『「くぐり抜け」の哲学』を読んだが釈然としない気持ち。議論が散漫になっており、また引用の批判的検討がなされておらずつぎはぎな印象というのもあるが、主題であるクラゲの主観を云々する点について、(フッサール→ハイデガー→メルロポンティ的な意味で)存在者とは何かという点について掘り下げた議論が全然ないように思える。生活環の複雑さや独特さ、自他の境界面でやりとりされる情報だけに着目するのではなく、脳がないという明らかに重大な差異により導かれる内的状態・内的経験の違いを議論する必要があるだろう。非生物システムであっても、境界面により情報をやり取りする複雑なものや独特なものがあるのだから、存在者として際立たせる特徴は内面に(も)求める必要があると思う。
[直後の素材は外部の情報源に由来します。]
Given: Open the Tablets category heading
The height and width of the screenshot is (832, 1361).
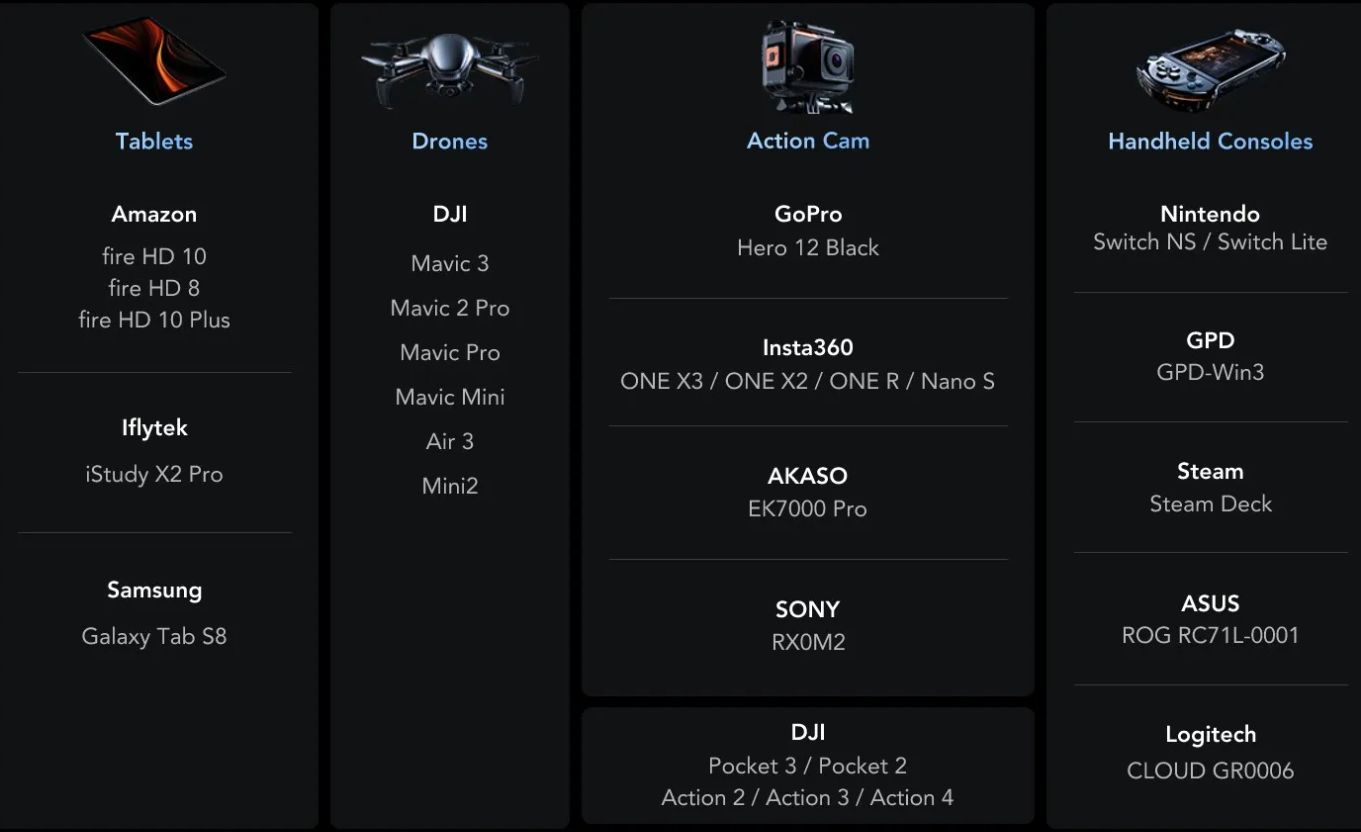Looking at the screenshot, I should tap(154, 141).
そういうわけで、結局のところクラゲの擬人化イメージについての言論であり、クラゲの主観そのものにアプローチしていないと考える。その釈然としなさは先立つ論文現象学のプラグマティクス──内的経験の探り方のコウモリの話題で同じことがいえると思う。書籍中ではいろいろな類比の構図が語られるが、文学的なイメージの世界のクラゲではなく、実際に存在するクラゲと本質的な特徴を共有する人だなんていうたとえは成立せず、クラゲとヒトは大きく隔たっていると認めるべきだと思う。あるいはクラゲから類推される、人間のあり方の可能態の一つとしての想像にとどめるとか。
全体的に煮え切らない粗雑なアイデアという印象を受けた。著者が以前に書いた論文の方が読みやすくて面白いかもしれない。